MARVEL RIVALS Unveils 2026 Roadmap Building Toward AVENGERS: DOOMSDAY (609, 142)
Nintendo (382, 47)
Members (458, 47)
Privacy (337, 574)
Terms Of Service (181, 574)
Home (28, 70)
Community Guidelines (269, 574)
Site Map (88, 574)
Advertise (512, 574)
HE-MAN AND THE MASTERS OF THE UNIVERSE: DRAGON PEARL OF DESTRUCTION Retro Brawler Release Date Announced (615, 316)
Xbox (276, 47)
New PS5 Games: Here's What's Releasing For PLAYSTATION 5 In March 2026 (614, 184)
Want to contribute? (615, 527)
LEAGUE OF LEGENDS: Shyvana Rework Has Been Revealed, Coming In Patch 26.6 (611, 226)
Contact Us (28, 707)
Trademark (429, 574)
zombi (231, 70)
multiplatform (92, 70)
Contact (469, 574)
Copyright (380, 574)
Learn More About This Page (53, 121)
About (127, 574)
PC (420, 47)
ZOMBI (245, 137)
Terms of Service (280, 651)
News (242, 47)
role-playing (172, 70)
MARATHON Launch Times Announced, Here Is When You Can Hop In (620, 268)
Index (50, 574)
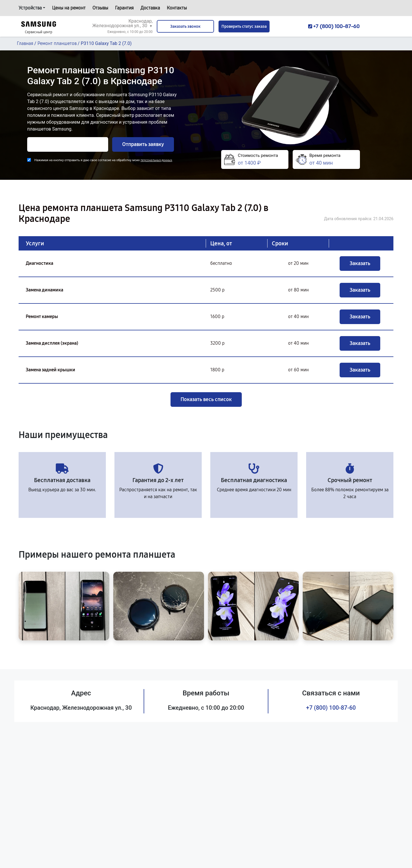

* * * *

== Task to complete ==
Could you rewrite the stretch from the line containing "News (242, 47)" through the end of the records, putting "Jump In" in place of "Hop In" and keeping everything else the same? Please leave the pictures out of your answer.

== The response ==
News (242, 47)
role-playing (172, 70)
MARATHON Launch Times Announced, Here Is When You Can Jump In (620, 268)
Index (50, 574)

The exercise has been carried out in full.